Restate word for word only the lines from the one with "Task: Enter fullscreen with the expand icon" through the end of the records; no pictures belong in the copy.

**** Data for this exercise ****

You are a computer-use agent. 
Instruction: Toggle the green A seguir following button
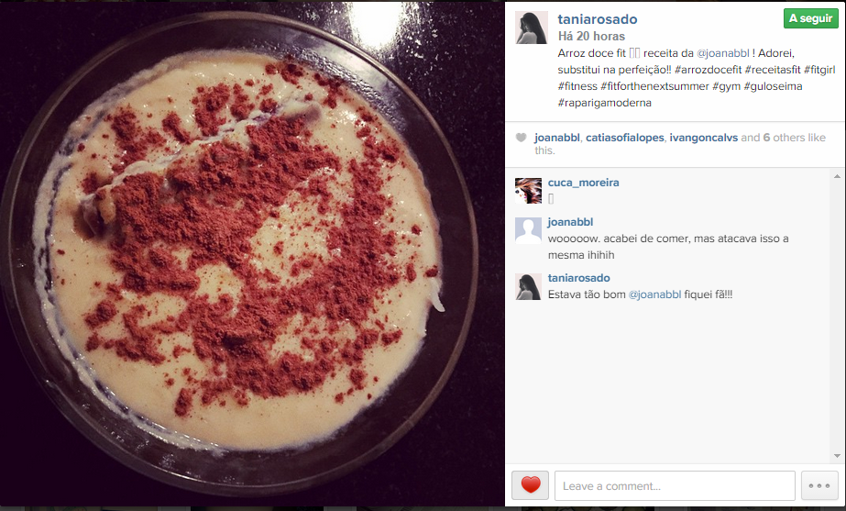tap(811, 18)
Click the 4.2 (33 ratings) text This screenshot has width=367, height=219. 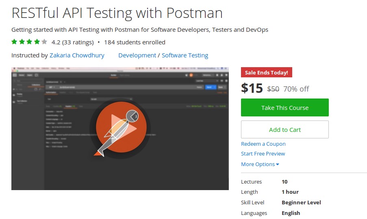[73, 42]
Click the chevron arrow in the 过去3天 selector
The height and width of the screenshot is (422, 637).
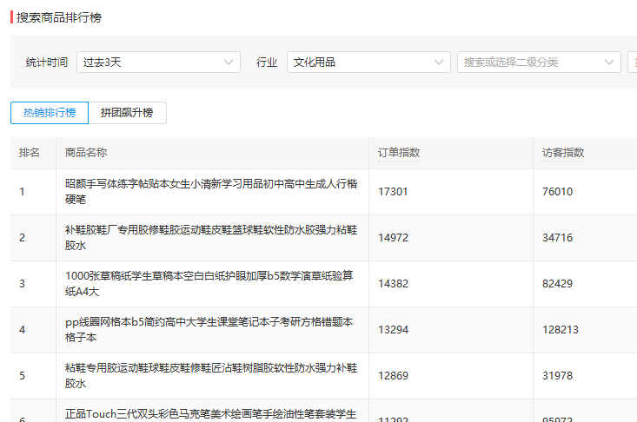[229, 62]
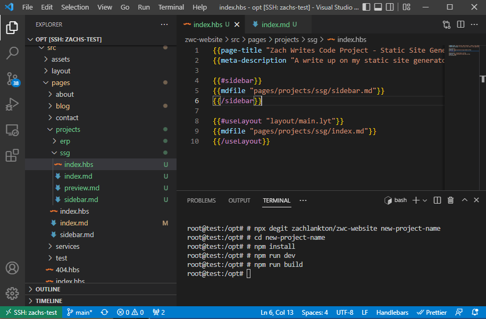Click Ln 6, Col 13 indicator

point(276,312)
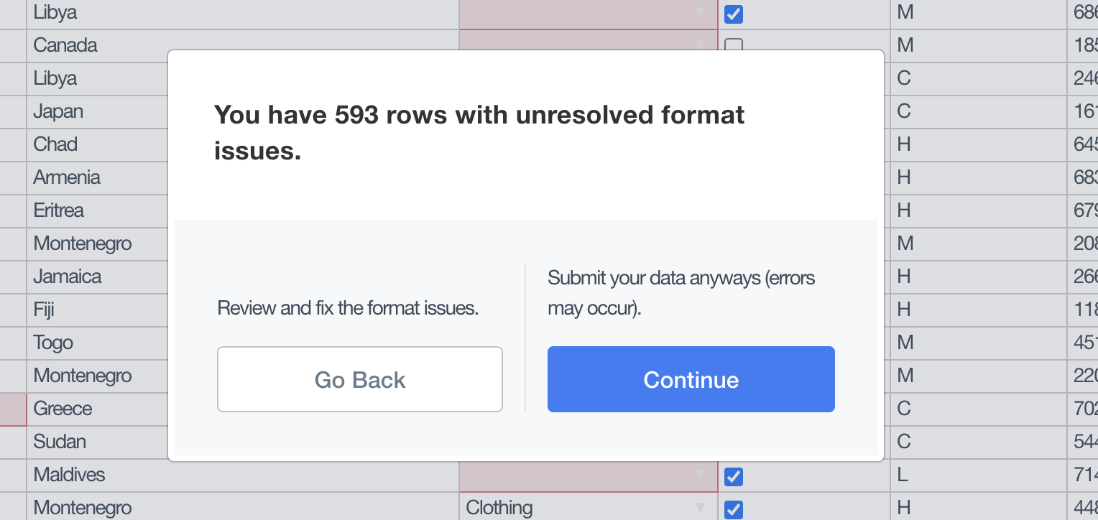Select the Jamaica country cell
The width and height of the screenshot is (1098, 520).
click(x=86, y=277)
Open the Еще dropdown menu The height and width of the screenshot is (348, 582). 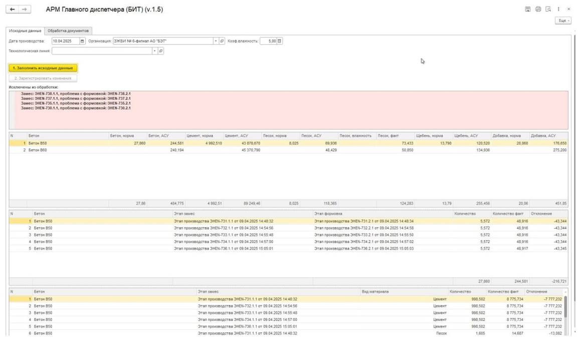click(x=563, y=21)
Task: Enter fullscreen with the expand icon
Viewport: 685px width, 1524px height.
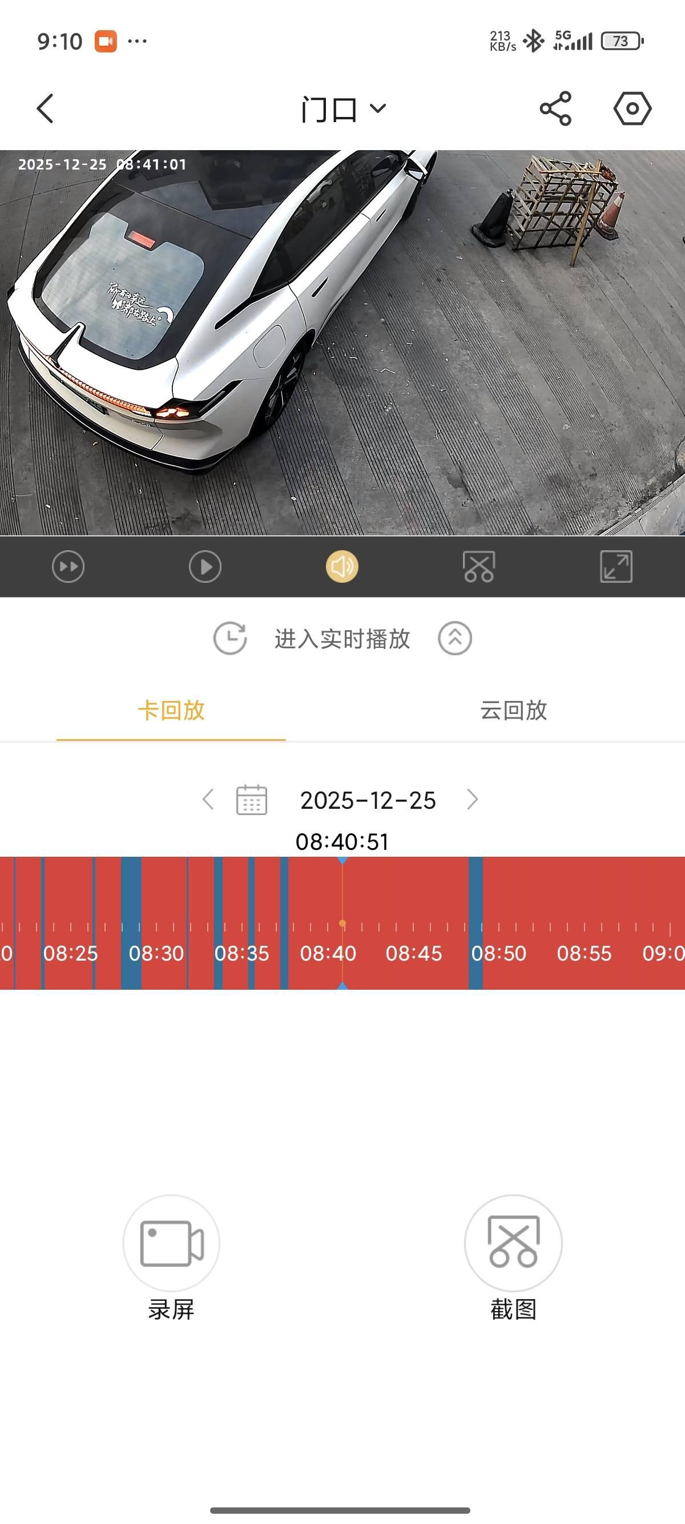Action: tap(616, 567)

****

_Task answer_.
Task: Enter fullscreen with the expand icon
Viewport: 685px width, 1524px height.
Action: tap(616, 567)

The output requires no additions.